YOUR TASK: Every entry needs to appear again exactly as written below.

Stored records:
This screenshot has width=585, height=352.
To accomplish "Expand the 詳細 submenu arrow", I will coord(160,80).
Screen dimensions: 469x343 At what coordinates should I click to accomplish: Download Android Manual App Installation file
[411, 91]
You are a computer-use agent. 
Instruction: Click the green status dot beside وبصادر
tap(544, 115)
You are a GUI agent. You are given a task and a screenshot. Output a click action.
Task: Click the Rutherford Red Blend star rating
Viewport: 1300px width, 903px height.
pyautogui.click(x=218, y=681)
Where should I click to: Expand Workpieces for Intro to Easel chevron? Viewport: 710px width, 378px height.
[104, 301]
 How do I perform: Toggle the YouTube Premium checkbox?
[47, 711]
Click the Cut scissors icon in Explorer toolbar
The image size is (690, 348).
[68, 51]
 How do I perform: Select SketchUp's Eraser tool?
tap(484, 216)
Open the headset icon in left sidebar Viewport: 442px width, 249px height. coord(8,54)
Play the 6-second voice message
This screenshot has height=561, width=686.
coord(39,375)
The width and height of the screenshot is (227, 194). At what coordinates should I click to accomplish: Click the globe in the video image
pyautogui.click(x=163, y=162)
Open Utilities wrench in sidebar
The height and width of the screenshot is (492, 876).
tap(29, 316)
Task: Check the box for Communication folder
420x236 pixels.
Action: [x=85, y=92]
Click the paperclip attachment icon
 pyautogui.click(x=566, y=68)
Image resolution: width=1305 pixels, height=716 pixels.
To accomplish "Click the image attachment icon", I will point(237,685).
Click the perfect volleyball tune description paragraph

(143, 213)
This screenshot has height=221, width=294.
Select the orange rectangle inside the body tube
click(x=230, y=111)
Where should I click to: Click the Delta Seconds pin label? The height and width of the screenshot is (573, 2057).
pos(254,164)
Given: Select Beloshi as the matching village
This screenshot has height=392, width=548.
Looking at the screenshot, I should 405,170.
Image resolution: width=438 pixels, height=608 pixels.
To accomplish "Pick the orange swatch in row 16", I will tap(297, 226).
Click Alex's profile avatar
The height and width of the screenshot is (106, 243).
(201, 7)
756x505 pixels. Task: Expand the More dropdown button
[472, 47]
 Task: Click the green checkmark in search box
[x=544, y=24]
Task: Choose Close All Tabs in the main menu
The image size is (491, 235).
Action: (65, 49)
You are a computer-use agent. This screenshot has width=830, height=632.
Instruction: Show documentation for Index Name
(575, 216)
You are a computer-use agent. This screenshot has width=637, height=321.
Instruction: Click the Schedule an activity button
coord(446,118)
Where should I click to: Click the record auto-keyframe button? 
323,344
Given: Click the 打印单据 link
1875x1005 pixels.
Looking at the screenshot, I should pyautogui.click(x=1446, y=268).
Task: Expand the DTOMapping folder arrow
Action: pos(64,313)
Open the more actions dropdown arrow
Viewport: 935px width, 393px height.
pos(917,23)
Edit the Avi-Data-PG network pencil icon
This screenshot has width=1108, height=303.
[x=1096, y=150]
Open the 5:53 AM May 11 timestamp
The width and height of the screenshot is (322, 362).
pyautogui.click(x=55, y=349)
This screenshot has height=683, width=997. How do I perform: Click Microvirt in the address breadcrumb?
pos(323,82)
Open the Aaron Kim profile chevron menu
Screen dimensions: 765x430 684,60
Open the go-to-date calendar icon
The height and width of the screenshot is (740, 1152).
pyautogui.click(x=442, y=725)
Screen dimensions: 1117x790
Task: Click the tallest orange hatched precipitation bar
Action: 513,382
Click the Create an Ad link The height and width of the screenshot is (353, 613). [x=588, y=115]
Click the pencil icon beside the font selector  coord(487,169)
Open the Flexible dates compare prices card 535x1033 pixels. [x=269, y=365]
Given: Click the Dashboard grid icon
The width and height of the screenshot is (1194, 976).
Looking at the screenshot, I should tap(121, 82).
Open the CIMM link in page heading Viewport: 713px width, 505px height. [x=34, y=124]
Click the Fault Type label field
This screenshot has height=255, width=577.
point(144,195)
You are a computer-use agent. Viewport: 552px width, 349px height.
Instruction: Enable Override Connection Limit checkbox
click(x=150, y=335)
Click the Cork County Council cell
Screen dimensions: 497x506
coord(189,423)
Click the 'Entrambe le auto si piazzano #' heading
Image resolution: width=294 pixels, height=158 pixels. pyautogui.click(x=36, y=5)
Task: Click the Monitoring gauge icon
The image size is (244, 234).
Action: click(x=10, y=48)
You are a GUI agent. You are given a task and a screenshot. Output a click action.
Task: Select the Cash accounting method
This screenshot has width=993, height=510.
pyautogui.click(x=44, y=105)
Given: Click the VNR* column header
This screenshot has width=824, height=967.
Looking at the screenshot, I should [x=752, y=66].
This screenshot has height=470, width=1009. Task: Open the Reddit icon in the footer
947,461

RESPONSE FOR THIS EXERCISE:
This screenshot has width=585, height=352.
To accomplish "Expand the 詳細 submenu arrow", I will coord(160,80).
Screen dimensions: 469x343 At what coordinates should I click to accomplish: Download Android Manual App Installation file
[411, 91]
You are a computer-use agent. 
Instruction: Click the green status dot beside وبصادر
tap(544, 115)
You are a GUI agent. You are given a task and a screenshot. Output a click action.
Task: Click the Rutherford Red Blend star rating
Viewport: 1300px width, 903px height.
pyautogui.click(x=218, y=681)
Where should I click to: Expand Workpieces for Intro to Easel chevron? Viewport: 710px width, 378px height.
[104, 301]
 How do I perform: Toggle the YouTube Premium checkbox?
[47, 711]
Click the Cut scissors icon in Explorer toolbar
The image size is (690, 348).
[68, 51]
 How do I perform: Select SketchUp's Eraser tool?
tap(484, 216)
Open the headset icon in left sidebar Viewport: 442px width, 249px height. coord(8,54)
Play the 6-second voice message
This screenshot has height=561, width=686.
coord(39,375)
The width and height of the screenshot is (227, 194). At what coordinates should I click to accomplish: Click the globe in the video image
pyautogui.click(x=163, y=162)
Open Utilities wrench in sidebar
The height and width of the screenshot is (492, 876).
tap(29, 316)
Task: Check the box for Communication folder
420x236 pixels.
Action: [x=85, y=92]
Click the paperclip attachment icon
 pyautogui.click(x=566, y=68)
Image resolution: width=1305 pixels, height=716 pixels.
To accomplish "Click the image attachment icon", I will point(237,685).
Click the perfect volleyball tune description paragraph

(143, 213)
This screenshot has height=221, width=294.
Select the orange rectangle inside the body tube
click(x=230, y=111)
Where should I click to: Click the Delta Seconds pin label? The height and width of the screenshot is (573, 2057).
pos(254,164)
Given: Select Beloshi as the matching village
This screenshot has height=392, width=548.
Looking at the screenshot, I should 405,170.
Image resolution: width=438 pixels, height=608 pixels.
To accomplish "Pick the orange swatch in row 16", I will tap(297, 226).
Click Alex's profile avatar
The height and width of the screenshot is (106, 243).
(201, 7)
756x505 pixels. Task: Expand the More dropdown button
[472, 47]
 Task: Click the green checkmark in search box
[x=544, y=24]
Task: Choose Close All Tabs in the main menu
The image size is (491, 235).
Action: (65, 49)
You are a computer-use agent. This screenshot has width=830, height=632.
Instruction: Show documentation for Index Name
(575, 216)
You are a computer-use agent. This screenshot has width=637, height=321.
Instruction: Click the Schedule an activity button
coord(446,118)
Where should I click to: Click the record auto-keyframe button? 
323,344
Given: Click the 打印单据 link
1875x1005 pixels.
Looking at the screenshot, I should pyautogui.click(x=1446, y=268).
Task: Expand the DTOMapping folder arrow
Action: pos(64,313)
Open the more actions dropdown arrow
Viewport: 935px width, 393px height.
pos(917,23)
Edit the Avi-Data-PG network pencil icon
This screenshot has width=1108, height=303.
[x=1096, y=150]
Open the 5:53 AM May 11 timestamp
The width and height of the screenshot is (322, 362).
pyautogui.click(x=55, y=349)
This screenshot has height=683, width=997. How do I perform: Click Microvirt in the address breadcrumb?
pos(323,82)
Open the Aaron Kim profile chevron menu
Screen dimensions: 765x430 684,60
Open the go-to-date calendar icon
The height and width of the screenshot is (740, 1152).
pyautogui.click(x=442, y=725)
Screen dimensions: 1117x790
Task: Click the tallest orange hatched precipitation bar
Action: 513,382
Click the Create an Ad link The height and width of the screenshot is (353, 613). [x=588, y=115]
Click the pencil icon beside the font selector  coord(487,169)
Open the Flexible dates compare prices card 535x1033 pixels. [x=269, y=365]
Given: Click the Dashboard grid icon
The width and height of the screenshot is (1194, 976).
Looking at the screenshot, I should tap(121, 82).
Open the CIMM link in page heading Viewport: 713px width, 505px height. [x=34, y=124]
Click the Fault Type label field
This screenshot has height=255, width=577.
point(144,195)
You are a computer-use agent. Viewport: 552px width, 349px height.
Instruction: Enable Override Connection Limit checkbox
click(x=150, y=335)
Click the Cork County Council cell
Screen dimensions: 497x506
coord(189,423)
Click the 'Entrambe le auto si piazzano #' heading
Image resolution: width=294 pixels, height=158 pixels. pyautogui.click(x=36, y=5)
Task: Click the Monitoring gauge icon
The image size is (244, 234).
Action: click(x=10, y=48)
You are a GUI agent. You are given a task and a screenshot. Output a click action.
Task: Select the Cash accounting method
This screenshot has width=993, height=510.
pyautogui.click(x=44, y=105)
Given: Click the VNR* column header
This screenshot has width=824, height=967.
Looking at the screenshot, I should [x=752, y=66].
This screenshot has height=470, width=1009. Task: Open the Reddit icon in the footer
947,461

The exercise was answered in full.